0
votes

Hello I'm new to react and I'm trying to attach express framework with react, I followed this tutorial: https://blog.hellojs.org/setting-up-your-react-es6-development-environment-with-webpack-express-and-babel-e2a53994ade but when I run the server I'm getting the following error:

Failed to load resource: the server responded with a status of 404 (Not Found) localhost/:1

Refused to execute script from 'http://localhost:3000/dist/bundle.js' because its MIME type ('text/html') is not executable, and strict MIME type checking is enabled.

I have been searching this error for two days now and I haven't find a solution. I think the problem is that the bundle.js is not being created by webpack, I would like to now why is this happening

My project directory is the following:

root

My config webpack file:

var webpack = require('webpack');
var path = require('path');

module.exports = {
    entry: './client/index.js',
    output: {
      path: __dirname,
      filename: 'bundle.js',
      publicPath: '/client/assets/'
    },
    module: {
        loaders: [
          {
            test: /\.(js|jsx)$/,
              loader: 'babel-loader',
              include: path.join(__dirname, 'client'),
              exclude: /node_modules/,
              query: {
                presets: ['es2015', 'react', 'stage-0']
              }
            },
            {
              test: /\.css$/,
              loader: 'css-loader'
            }
        ]
    },
};

server.js, where I create the express instance:

const path = require('path')
const express = require('express')

module.exports = {
  app: function () {
    const app = express();
    const indexPath = path.join(__dirname, 'indexDep.html');
    const publicPath = express.static(path.join(__dirname, '../dist'));

    app.use('/dist', publicPath);
    app.get('/', function (_, res) { res.sendFile(indexPath) });

    return app;
  }
}

And app.js, where I'm running the server:

const Server = require('./server.js')
const port = (process.env.PORT || 3000)
const app = Server.app()

if (process.env.NODE_ENV !== 'production') {
  const webpack = require('webpack')
  const webpackDevMiddleware = require('webpack-dev-middleware')
  const webpackHotMiddleware = require('webpack-hot-middleware')
  const config = require('../webpack.dev.config.js')
  const compiler = webpack(config)

  app.use(webpackHotMiddleware(compiler))
  app.use(webpackDevMiddleware(compiler, {
    noInfo: true,
    publicPath: config.output.publicPathdist
  }))
}

app.listen(port)
console.log(`Listening at http://localhost:${port}`)
1
Look for a bundle.js somewhere within your project. If necessary, you can do Ctrl+T/Cmd+T to find files using Atom's fuzzy-finder (yes, I recognized the editor). Do you see it anywhere?Isiah Meadows
/node_modules/ajv/scripts/bundle.jsCesar
does this mean something?Cesar
Nope, not there. Excluding node_modules.Isiah Meadows
Then nope, i can not see it anywhereCesar

1 Answers

0
votes

Try this:

// server.js
"use strict"

const path = require('path')
const express = require('express')

module.exports = {
  app(init) {
    const app = express()
    const indexPath = path.join(__dirname, 'indexDep.html')
    const publicPath = express.static(path.join(__dirname, '../dist'))

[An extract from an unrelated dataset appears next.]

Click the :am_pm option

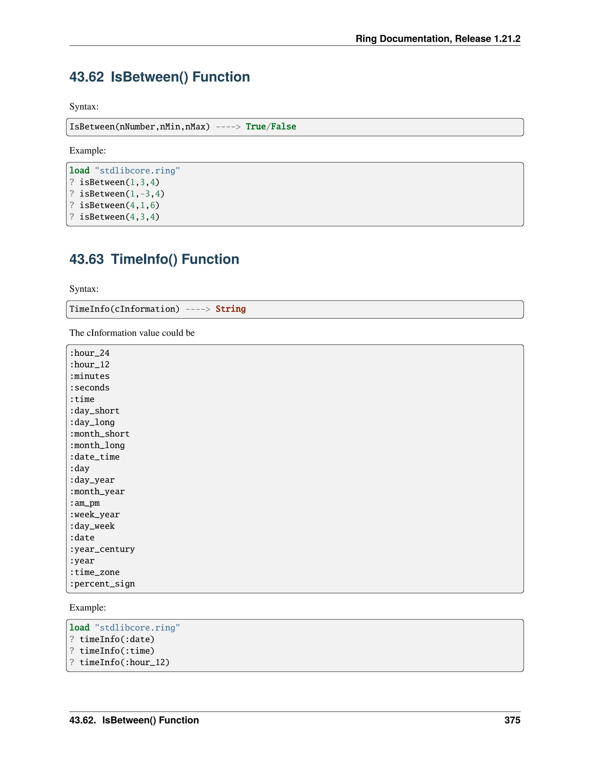pos(85,503)

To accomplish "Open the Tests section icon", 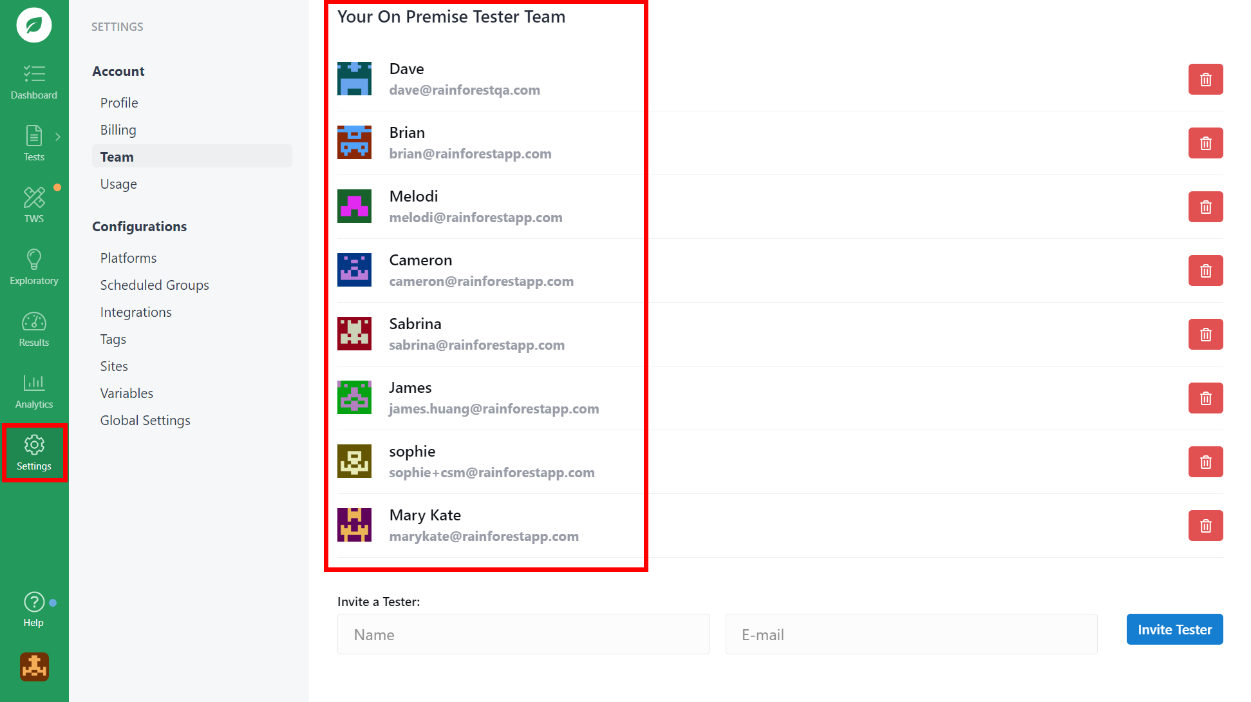I will tap(33, 143).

    if (init != null) init(app)
    app.use('/dist', publicPath)
    app.get('/', function (_, res) { res.sendFile(indexPath) })

    return app
  },
}

// app.js
const Server = require('./server.js')
const port = (process.env.PORT || 3000)

Server.app(app => {
  if (process.env.NODE_ENV !== 'production') {
    const webpack = require('webpack')
    const webpackDevMiddleware = require('webpack-dev-middleware')
    const webpackHotMiddleware = require('webpack-hot-middleware')
    const config = require('../webpack.dev.config.js')
    const compiler = webpack(config)

    app.use(webpackHotMiddleware(compiler))
    app.use(webpackDevMiddleware(compiler, {
      noInfo: true,
      publicPath: config.output.publicPathdist
    }))
  }
})
.listen(port)
console.log(`Listening at http://localhost:${port}`)

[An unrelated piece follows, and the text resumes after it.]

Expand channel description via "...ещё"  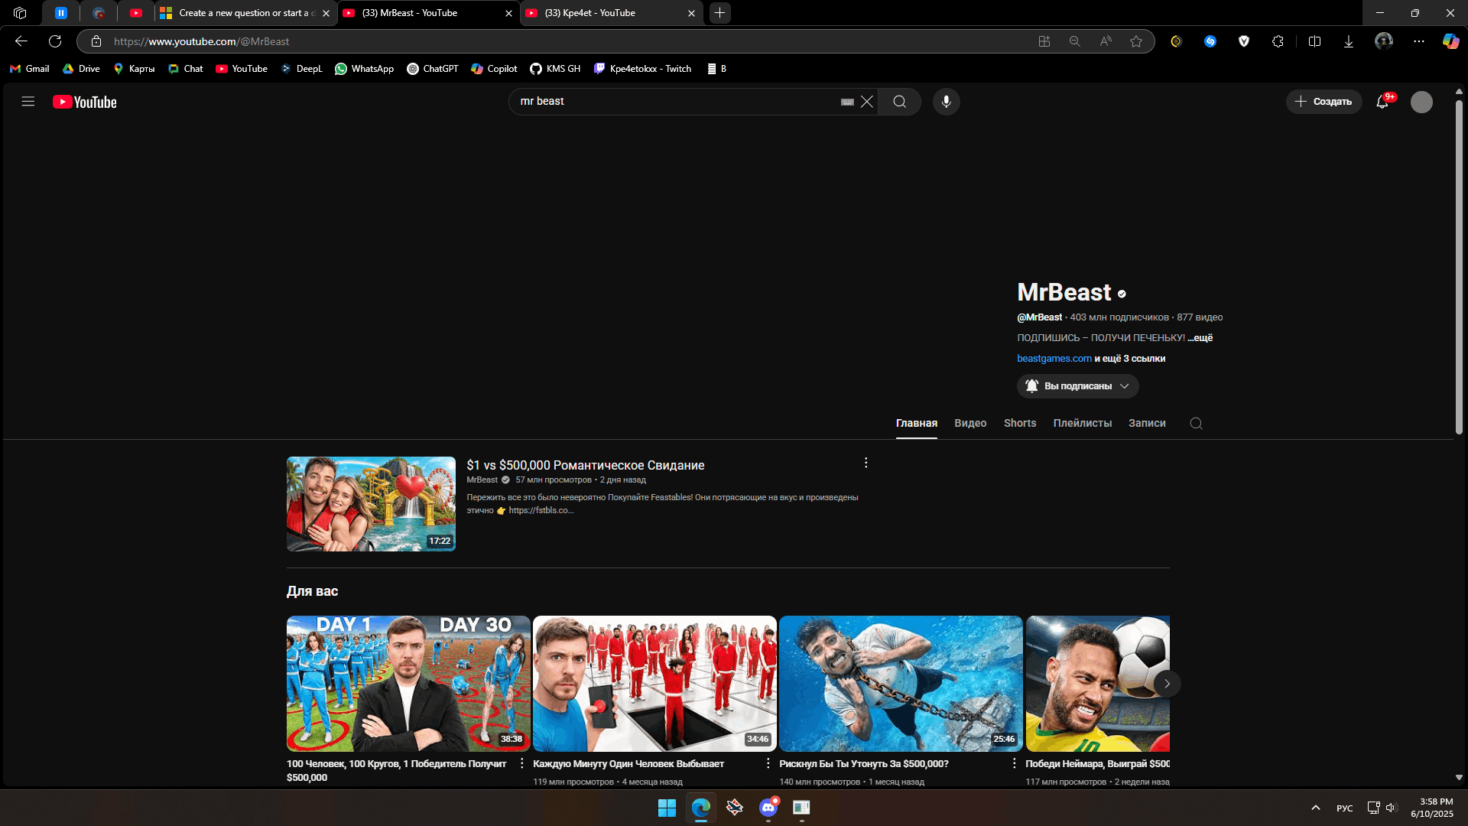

Specifically, what this does is two-fold:

  1. It punts your initialization to before Express finally reads its catch-all routes for /dist and /. If you add the middleware after, you'll never see it set up in the first place.

  2. It retains most of your other logic, without moving a lot of code. Closures are useful for that kind of thing, keeping logic where it belongs while still allowing others to let you hook into their logic.